Maybe, but I'm not so sure. I also see the dark, dangerous side to Foy, the saint who embodies the kind of lawless vigilantism that is always popular in times of political and social upheaval. I see a patron to the nihilistic visions that seize us in times of uncertainty, and she offers no answers save her own power; she's chaotic, petty, and deadly, and the only consolation she can offer us is in the belief that she's on our side. In his justification of her violence and her jokes, Bernard of Angers advises us, "We shouldn't judge divine work with human reason; we should firmly believe that it was done." He tells us to trade reason for faith— for Foy— and submit ourselves to her jokes, or rather to submit ourselves to the holy men who claim her violence as their own; to submit ourselves to stories written after the fact, in which murder and violence are recorded as divine intercession. Of all the saints, the only one I truly fear is this young girl from southwestern France, the virgin martyr who restores your eyes even as she demands your blindness.
·fourteen·
The Monstrous Saint: George
Much of the actual life of George, like those of Barbara and Foy, is lost to history, if he was in fact a real person. He was, from the beginning, a fantastical saint, not one you could put much faith in—
a common euphemism for such saints is that their deeds are "known only to God." Even as early as the fifth century, skeptics had begun to cast doubt on his existence, including Pope Gelasius ( 492– 496), who complained that George's life appeared to have been written by a heretic designed as a "pretext for casual mockery" of the early church.
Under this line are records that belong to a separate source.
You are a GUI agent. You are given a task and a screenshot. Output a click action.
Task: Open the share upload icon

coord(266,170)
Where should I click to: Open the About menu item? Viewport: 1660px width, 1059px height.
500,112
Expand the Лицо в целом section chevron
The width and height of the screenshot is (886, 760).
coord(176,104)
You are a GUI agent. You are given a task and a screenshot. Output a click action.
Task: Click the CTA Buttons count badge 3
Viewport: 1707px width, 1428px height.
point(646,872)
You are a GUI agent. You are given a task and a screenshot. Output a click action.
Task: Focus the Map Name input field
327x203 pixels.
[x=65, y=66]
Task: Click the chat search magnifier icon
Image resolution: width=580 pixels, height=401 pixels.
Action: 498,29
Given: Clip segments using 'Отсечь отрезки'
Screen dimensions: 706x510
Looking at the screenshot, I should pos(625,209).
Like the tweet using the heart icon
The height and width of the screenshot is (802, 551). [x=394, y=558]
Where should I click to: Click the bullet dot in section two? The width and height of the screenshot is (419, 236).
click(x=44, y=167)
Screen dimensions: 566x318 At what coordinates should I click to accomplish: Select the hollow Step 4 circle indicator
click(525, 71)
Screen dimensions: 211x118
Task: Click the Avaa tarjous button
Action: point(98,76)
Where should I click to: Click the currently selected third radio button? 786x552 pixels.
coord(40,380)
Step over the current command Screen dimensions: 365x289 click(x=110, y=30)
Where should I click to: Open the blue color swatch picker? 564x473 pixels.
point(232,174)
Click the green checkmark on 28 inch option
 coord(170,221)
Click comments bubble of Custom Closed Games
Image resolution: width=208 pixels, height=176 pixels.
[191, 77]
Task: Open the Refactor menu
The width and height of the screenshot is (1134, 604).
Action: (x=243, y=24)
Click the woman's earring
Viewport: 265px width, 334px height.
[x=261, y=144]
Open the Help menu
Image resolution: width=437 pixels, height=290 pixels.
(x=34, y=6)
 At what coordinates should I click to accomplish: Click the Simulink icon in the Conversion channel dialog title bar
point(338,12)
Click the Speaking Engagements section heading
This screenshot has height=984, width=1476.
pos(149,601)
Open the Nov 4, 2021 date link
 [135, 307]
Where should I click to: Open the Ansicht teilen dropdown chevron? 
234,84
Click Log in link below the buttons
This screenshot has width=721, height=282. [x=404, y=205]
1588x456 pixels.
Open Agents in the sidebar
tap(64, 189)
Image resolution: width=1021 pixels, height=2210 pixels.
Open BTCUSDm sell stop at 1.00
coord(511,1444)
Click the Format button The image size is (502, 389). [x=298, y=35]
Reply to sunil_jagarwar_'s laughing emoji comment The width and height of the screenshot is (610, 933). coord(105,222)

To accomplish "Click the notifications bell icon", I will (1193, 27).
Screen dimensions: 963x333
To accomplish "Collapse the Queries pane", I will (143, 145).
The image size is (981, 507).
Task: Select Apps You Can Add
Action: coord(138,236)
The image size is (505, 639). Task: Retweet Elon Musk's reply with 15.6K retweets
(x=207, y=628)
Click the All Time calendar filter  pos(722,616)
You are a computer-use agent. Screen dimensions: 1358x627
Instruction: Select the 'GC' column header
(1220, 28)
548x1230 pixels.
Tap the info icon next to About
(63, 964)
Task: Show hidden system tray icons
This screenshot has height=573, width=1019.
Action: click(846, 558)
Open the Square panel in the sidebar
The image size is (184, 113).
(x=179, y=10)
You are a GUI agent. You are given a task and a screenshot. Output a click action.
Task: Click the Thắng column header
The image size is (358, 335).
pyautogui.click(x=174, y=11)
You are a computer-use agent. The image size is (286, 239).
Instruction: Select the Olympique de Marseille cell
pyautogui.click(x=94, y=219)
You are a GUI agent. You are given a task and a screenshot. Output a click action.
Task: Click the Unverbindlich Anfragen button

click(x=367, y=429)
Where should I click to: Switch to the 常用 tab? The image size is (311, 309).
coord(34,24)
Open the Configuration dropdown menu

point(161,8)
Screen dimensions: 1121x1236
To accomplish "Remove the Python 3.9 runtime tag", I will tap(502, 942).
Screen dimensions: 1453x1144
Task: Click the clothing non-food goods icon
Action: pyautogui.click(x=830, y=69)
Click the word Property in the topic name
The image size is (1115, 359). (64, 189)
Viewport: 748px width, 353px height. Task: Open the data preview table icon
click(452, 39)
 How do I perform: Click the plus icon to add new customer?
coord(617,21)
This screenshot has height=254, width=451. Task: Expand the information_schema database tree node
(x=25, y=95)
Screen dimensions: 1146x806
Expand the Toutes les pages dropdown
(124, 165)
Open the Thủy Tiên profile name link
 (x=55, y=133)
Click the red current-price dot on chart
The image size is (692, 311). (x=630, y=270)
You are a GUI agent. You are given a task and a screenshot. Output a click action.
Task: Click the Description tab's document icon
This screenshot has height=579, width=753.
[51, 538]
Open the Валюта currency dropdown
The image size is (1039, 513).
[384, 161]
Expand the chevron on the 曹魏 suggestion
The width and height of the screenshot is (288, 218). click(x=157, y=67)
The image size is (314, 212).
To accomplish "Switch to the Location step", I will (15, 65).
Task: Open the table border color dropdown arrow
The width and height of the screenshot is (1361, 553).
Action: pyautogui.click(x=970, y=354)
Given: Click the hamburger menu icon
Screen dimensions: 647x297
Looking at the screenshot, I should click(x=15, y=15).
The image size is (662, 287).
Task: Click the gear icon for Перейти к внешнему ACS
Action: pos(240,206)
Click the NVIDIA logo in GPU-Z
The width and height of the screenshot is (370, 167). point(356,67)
Gelasius had a point. Early accounts of George's life were fanciful, straining all limits of credulity— particularly the story found in a document known as the Vienna Palimpsest, where the earliest account of George's martyrdom can be found. A Roman captain like Sebastian, George was well liked by the Emperor Datanius but was forced, like all other Christians, to sacrifice to pagan gods to prove his loyalty to the emperor and to renounce his faith. When George was unable to do this, the emperor had him tortured in all manner of ways. According to the Palimpsest, George was forced to wear iron boots into which nails had been hammered, his head was beaten with a hammer, a red-hot helmet was placed on his head, more nails were pounded into his head, his skin was pierced with iron hooks, he had molten lead poured into his mouth, he was placed inside a bronze bull lined with nails and spun around, and then he was set on fire.